‘Braid’— uma linguagem atemporal
Obra-prima de Jonathan Blow, ‘Braid’ é um jogo original com uma filosofia que revolucionou o cenário indie
Por Fernando Faria
‘Braid’ é um jogo sobre o tempo. Parece vago começar a descrevê-lo assim, mas à medida que caminhamos pela análise da obra, a frase fará cada vez mais sentido. Carregado de alegorias, seu título se refere não só às tranças da princesa, mas também às tranças do tempo.
O protagonista, Tim, é capaz de manipulá-lo. Assim se constrói a mecânica desse jogo de plataforma: Tim caminha por seis mundos diferentes, cada um contendo livros que narram parte da história, e cada mundo governado por uma regra estabelecida — em um deles, por exemplo, o tempo avança e retrocede conforme caminhamos para frente e para trás, em outro o tempo é invertido, e assim por diante. Quando comete um erro, Tim pode voltar no tempo para refazer a ação. Essa mecânica dialoga com a narrativa do jogo, pois Tim está tentando reparar um erro do passado, que as dobras do tempo esconderam. Assim, quebrando a tradição, é impossível morrer no jogo — não existe uma tela de game over, uma vez que podemos simplesmente voltar no tempo. Para completar a narrativa e desvendar a história, no entanto, deve-se resolver enigmas e coletar peças de quebra-cabeça, que compõem um quadro e dão uma dica do que está acontecendo. Todos esses elementos de Braid proporcionam ao jogador desafios em variados graus de dificuldade. Alguns são bem simples, outros poderiam fazer Einstein surtar e xingar até a quinta geração da família do programador do jogo. Trata-se de Jonathan Blow.
※
▶ _Questões propostas_
1 > Responda com base no texto sobre Braid:
(a) Por quantos mundos diferentes Tim caminha?
(b) Além das tranças da princesa, a que mais se refere o título do jogo?
(c) O que Tim pode fazer quando comete um erro?
2 > Prossiga o texto sobre Braid a partir do ponto em que ele termina.
O material abaixo é independente do texto sobre Braid.
※
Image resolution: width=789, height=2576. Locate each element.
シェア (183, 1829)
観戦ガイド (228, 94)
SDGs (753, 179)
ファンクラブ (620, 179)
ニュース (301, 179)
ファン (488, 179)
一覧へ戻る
※
▶ _Respostas das questões_
1 >
(a) Seis mundos.
(b) Às tranças do tempo.
(c) Voltar no tempo para refazer a ação.

2 >
Jonathan Blow é o responsável pela genialidade e qualidade de Braid, em todos os seus aspectos. Programador virtuosíssimo e expoente na indústria dos games, Blow se inspirou em alguns jogos tradicionais — ao mesmo tempo que elabora uma crítica a eles — e em alguns de seus livros favoritos, como Cidades Invisíveis, de Ítalo Calvino. Seu reconhecimento não se deve apenas ao repertório que possui, ou à infalível maestria com a qual arquiteta os enigmas de seus jogos, mas também à sua rara criatividade e inventividade.
Enquanto se fala em pensar fora da caixa, Blow já está a quilômetros dela. Quando planeja um quebra-cabeça, apresenta suas regras sem nunca insultar a inteligência do espectador, com o mínimo de informação necessária (geralmente de forma não-verbal), ao mesmo tempo que encoraja experimentação. Quem ganha é o jogador. Não existe sensação mais gratificante do que a de resolver um problema difícil sozinho, ainda mais quando é projetado de forma tão inteligente. Aquele momento de epifania, o lampejo de esclarecimento que nos leva a exclamar involuntariamente uma interjeição qualquer, quando, por exemplo, finalmente se descobre que na própria interface do jogo existe um enigma muito bem escondido.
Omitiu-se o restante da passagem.